───── GIVEN ENTRIES

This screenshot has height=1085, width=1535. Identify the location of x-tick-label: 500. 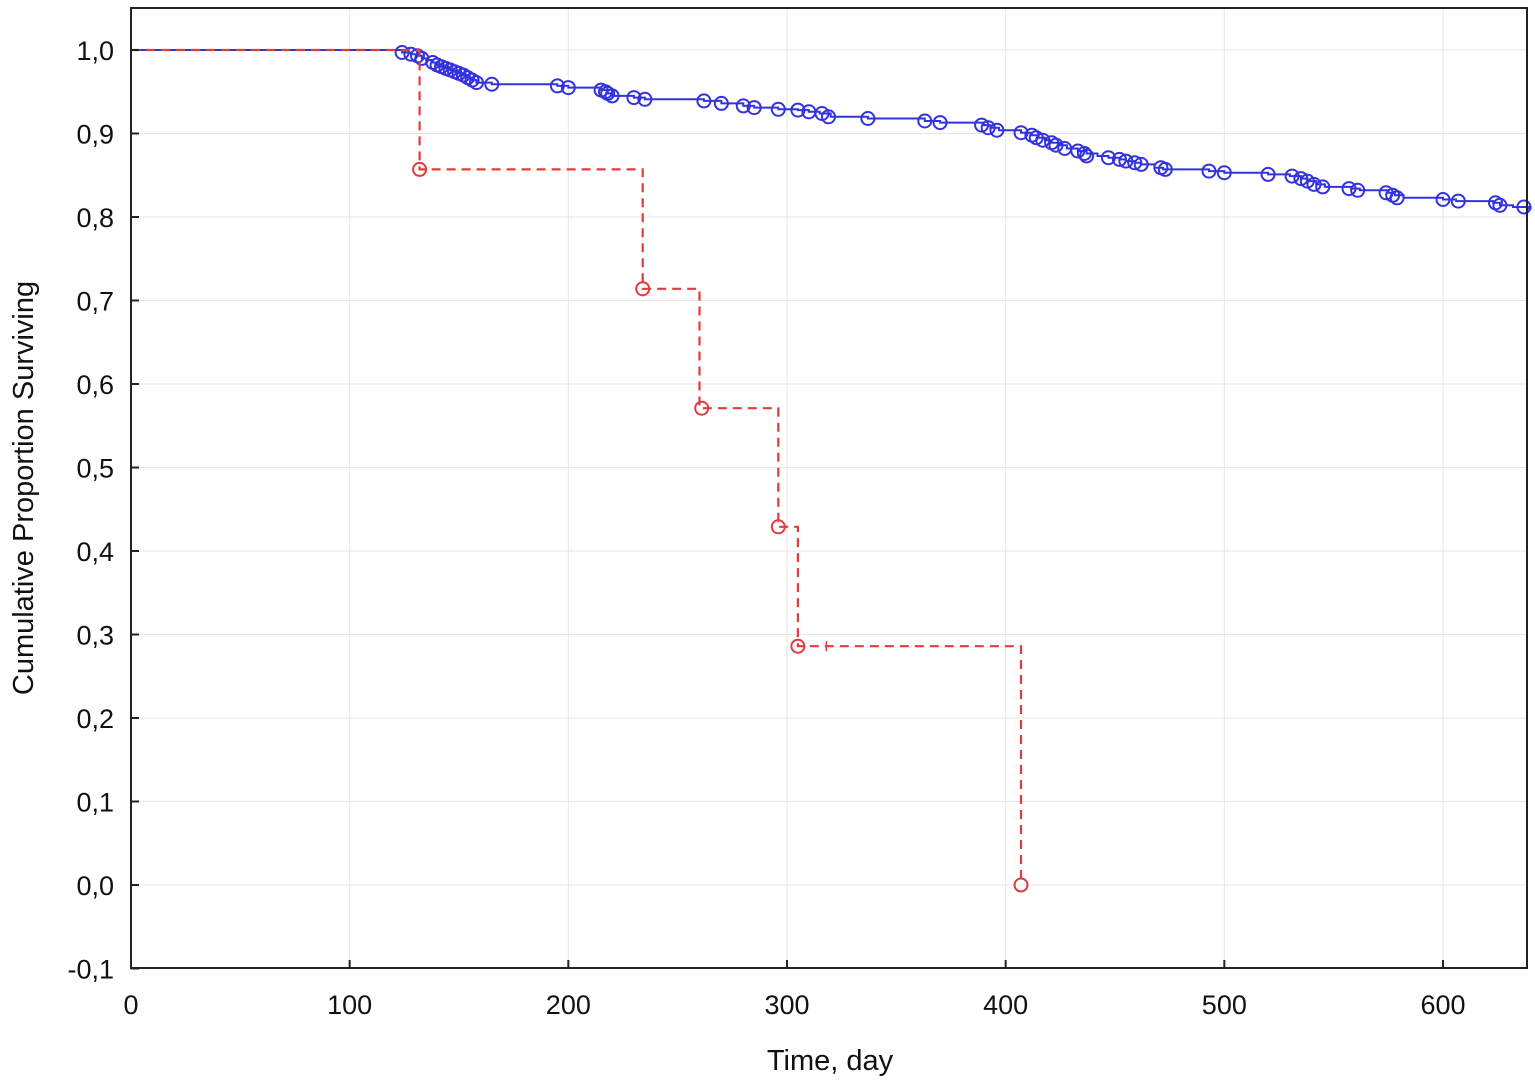
(1224, 1005).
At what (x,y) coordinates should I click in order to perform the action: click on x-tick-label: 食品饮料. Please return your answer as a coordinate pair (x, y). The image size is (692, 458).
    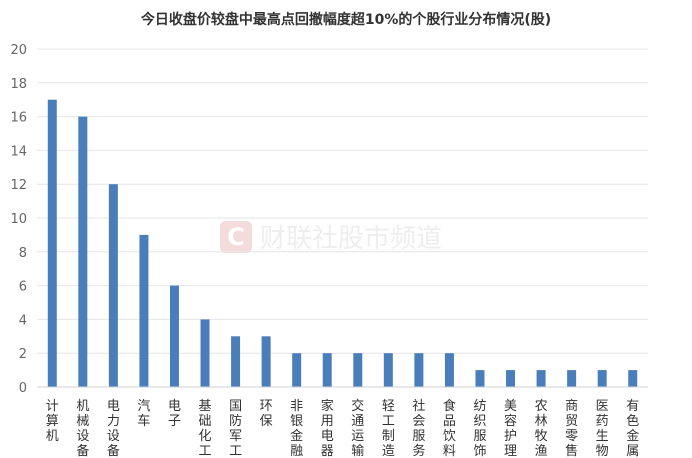
    Looking at the image, I should click on (450, 428).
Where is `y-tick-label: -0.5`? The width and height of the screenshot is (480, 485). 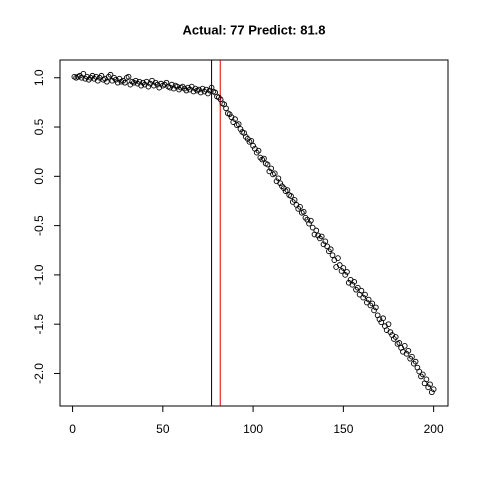
y-tick-label: -0.5 is located at coordinates (39, 226).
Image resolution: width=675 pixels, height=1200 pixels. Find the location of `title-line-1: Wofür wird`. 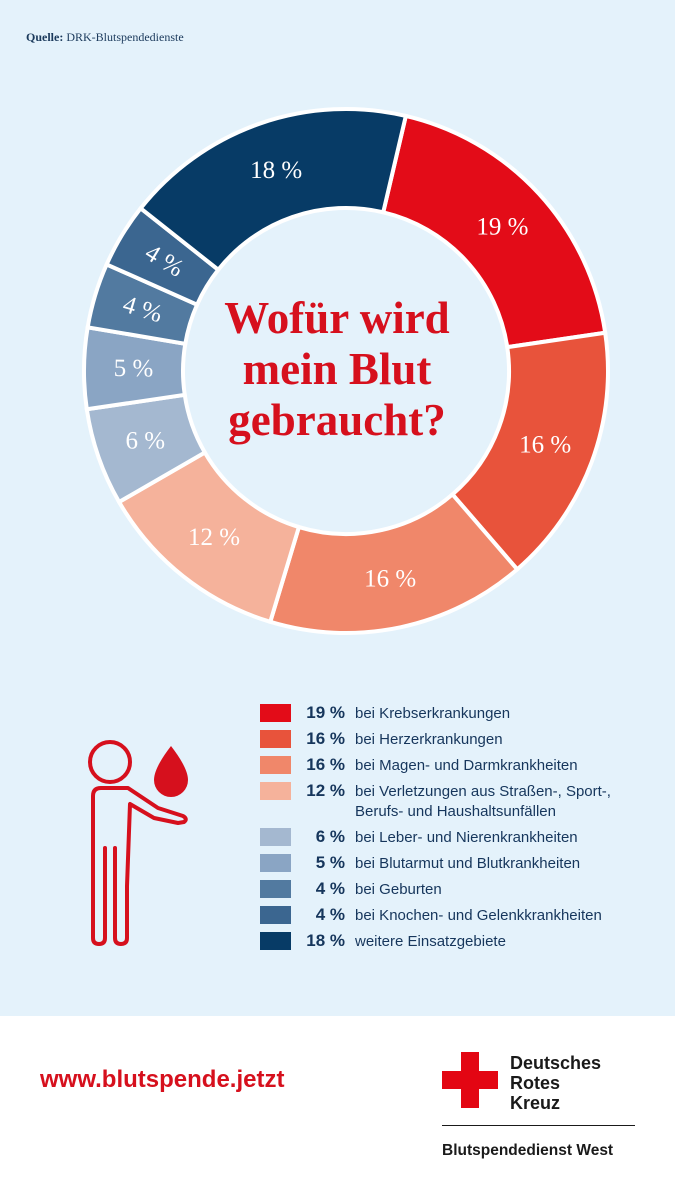

title-line-1: Wofür wird is located at coordinates (337, 318).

──────────

• _TASK REQUIREMENTS_: Present every line of the records above as a Markdown table with the columns "No." and "Line," numbering the rows and omitting any blank lines. Leave the pictures out of the table.

• _ANSWER TO THIS EXERCISE_:
| No. | Line |
|---|---|
| 1 | This screenshot has height=1085, width=1535. Identify the location of x-tick-label: 500.  |
| 2 | (1224, 1005). |
| 3 | At what (x,y) coordinates should I click in order to perform the action: click on x-tick-label: 食品饮料. Please return your answer as a coordinate pair (x, y). The image size is (692, 458). |
| 4 |     Looking at the image, I should click on (450, 428). |
| 5 | Where is `y-tick-label: -0.5`? The width and height of the screenshot is (480, 485).  |
| 6 | y-tick-label: -0.5 is located at coordinates (39, 226). |
| 7 | Image resolution: width=675 pixels, height=1200 pixels. Find the location of `title-line-1: Wofür wird`.  |
| 8 | title-line-1: Wofür wird is located at coordinates (337, 318). |